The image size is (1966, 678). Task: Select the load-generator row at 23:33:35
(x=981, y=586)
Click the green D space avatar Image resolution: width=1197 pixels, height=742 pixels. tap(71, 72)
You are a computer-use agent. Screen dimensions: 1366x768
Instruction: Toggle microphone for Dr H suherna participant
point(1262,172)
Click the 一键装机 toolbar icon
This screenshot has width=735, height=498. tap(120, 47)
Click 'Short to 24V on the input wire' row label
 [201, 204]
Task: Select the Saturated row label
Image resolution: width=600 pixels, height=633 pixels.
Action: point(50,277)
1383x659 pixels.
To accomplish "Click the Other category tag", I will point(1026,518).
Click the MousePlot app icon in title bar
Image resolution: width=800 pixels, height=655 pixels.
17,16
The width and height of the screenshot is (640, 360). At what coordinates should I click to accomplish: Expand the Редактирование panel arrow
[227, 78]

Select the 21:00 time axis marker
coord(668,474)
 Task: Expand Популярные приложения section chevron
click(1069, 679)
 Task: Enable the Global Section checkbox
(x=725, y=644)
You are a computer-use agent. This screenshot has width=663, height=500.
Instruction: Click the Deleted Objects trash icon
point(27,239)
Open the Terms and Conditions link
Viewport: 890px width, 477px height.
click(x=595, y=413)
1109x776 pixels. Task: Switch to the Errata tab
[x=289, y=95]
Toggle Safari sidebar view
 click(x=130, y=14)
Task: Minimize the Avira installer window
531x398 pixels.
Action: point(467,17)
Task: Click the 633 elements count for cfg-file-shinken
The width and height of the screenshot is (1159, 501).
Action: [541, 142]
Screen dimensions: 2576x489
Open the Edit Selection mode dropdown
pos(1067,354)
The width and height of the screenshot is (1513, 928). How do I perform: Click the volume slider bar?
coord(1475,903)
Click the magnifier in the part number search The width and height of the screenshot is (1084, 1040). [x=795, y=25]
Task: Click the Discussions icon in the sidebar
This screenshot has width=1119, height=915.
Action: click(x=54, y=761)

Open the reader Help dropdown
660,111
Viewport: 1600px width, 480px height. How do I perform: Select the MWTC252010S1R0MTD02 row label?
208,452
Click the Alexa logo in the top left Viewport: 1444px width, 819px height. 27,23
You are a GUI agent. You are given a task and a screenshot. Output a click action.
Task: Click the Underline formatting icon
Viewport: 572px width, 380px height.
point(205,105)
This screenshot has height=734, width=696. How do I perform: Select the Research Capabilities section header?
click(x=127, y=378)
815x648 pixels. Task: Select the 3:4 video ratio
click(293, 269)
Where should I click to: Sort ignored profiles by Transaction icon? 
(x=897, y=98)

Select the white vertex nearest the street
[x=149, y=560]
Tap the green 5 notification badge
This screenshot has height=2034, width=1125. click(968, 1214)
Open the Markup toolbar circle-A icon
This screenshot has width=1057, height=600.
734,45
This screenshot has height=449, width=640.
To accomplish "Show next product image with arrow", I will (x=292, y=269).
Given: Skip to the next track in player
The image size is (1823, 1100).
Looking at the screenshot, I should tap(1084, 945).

____________

Give back the opening line of the records above and every line after it, up to and including the one with "You are a computer-use agent. This", unchanged.

The image size is (1966, 678). Task: Select the load-generator row at 23:33:35
(x=981, y=586)
Click the green D space avatar Image resolution: width=1197 pixels, height=742 pixels. tap(71, 72)
You are a computer-use agent. Screen dimensions: 1366x768
Instruction: Toggle microphone for Dr H suherna participant
point(1262,172)
Click the 一键装机 toolbar icon
This screenshot has width=735, height=498. tap(120, 47)
Click 'Short to 24V on the input wire' row label
 [201, 204]
Task: Select the Saturated row label
Image resolution: width=600 pixels, height=633 pixels.
Action: point(50,277)
1383x659 pixels.
To accomplish "Click the Other category tag", I will point(1026,518).
Click the MousePlot app icon in title bar
Image resolution: width=800 pixels, height=655 pixels.
17,16
The width and height of the screenshot is (640, 360). At what coordinates should I click to accomplish: Expand the Редактирование panel arrow
[227, 78]

Select the 21:00 time axis marker
coord(668,474)
 Task: Expand Популярные приложения section chevron
click(1069, 679)
 Task: Enable the Global Section checkbox
(x=725, y=644)
You are a computer-use agent. This screenshot has width=663, height=500.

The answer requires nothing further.